During his three terms as representative, Bowen was regarded by his colleagues as a very effective legislator. He served on the Business Affairs and Labor and the Transportation and Energy Committees. Even though Republicans had a two-to-one majority in the house, Bowen began building bi-partisan coalitions around specific issues. He introduced bold, sweeping bills, many of which required several attempts before they finally passed. Even though he was known as a fighter, he had the respect of most of his colleagues because he always did his homework.
Here is a list of seven of the 19 bills he sponsored that became law:

HB 1027: (1987) Concerning transportation needs of the state. This bill created Denver's Light Rail system setting forth routes, and it required RTD to present an implementation plan the following year. Bowen had to take legislators to Europe to view transit systems in order to change their minds on Light Rail
Rep. Faatz (R-Denver) carried a competing bill, HB1249, on behalf of private developers. It created the TCA, a special taxing authority which allowed them to build one quasi-public line from the Tech Center to downtown Denver. The developer's lobbyists and the Denver Chamber of Commerce were successful in killing Bowen's bill in committee and passing HB1249. Undeterred, Bowen successfully amended his HB 1027 onto HB1249, and thus RTD built the metropolitan-wide light rail system (Within two years, the TCA collapsed and the southeast line ended up being built by RTD, as Bowen predicted at the time.)
HB1019 (1987) Concerning custody of children: This bill changed the laws regarding child custody making it easier for a court to award mutual (joint) custody of children in a divorce even if one parent objected. It provided both parents with visitation and other decision-making rights.
HB1336 (1984) Concerning the right to rescind purchase of a motor vehicle. This gave consumers a fixed-time in which to rescind purchase of a motor vehicle if they feel defects were concealed.
HB1363: (1988) Concerning sale of motor vehicles. This was a consumer protection bill that provided rights to buyers of used vehicles. It required used-car dealers to provide customers with written disclosures, prohibited unethical practices.

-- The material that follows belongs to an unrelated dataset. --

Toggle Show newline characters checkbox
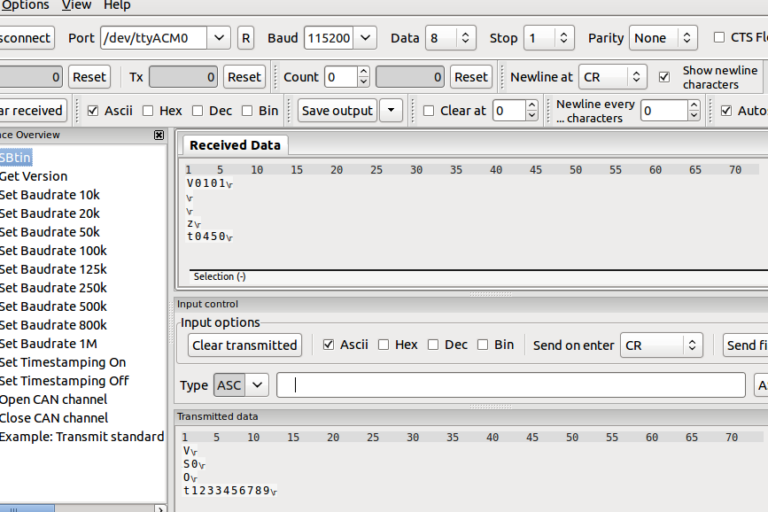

HB1216: (1985) The Older Coloradans Act. This bill codified all state programs that dealt with the elderly and made elder abuse an offense. It provided nursing home patients with rights, and improved the quality of life for seniors.
HB1085: (1987) Concerning reapportionment of the Highway Commission. This bill changed the districts of the Highway Commission (which preceded the current DOT) to provide proportional representation to the counties in the metropolitan Denver area. At that time, the metropolitan area had 60 percent of the population, but had only 25 percent of the seats on the commission, and only received 40 percent of the highway budget. As a result of the re-districting, the metropolitan area began seeing a larger share of the construction budgets. It was replaced by CDOT years later.
HB1484 (1983) Concerning second-hand goods. This closed a loophole in the law thus allowing police to check whether items for sale at flea markets were stolen. It extended the law that applied to pawn shops to flea markets. This helped police return stolen goods to the rightful owners.

===2014 and 2016 State House elections===
In both 2014 and 2016, Bowen ran to represent State House district 38, having moved from Denver to Centennial. At the time, House District 38 encompassed Greenwood Village, Bow Mar, and Littleton, Colorado as well as parts of Englewood, Centennial, Aurora, and Columbine Valley. In 2014, Bowen lost to Republican challenger Kathleen Conti, and in 2016, he lost to Republican challenger Susan Beckman.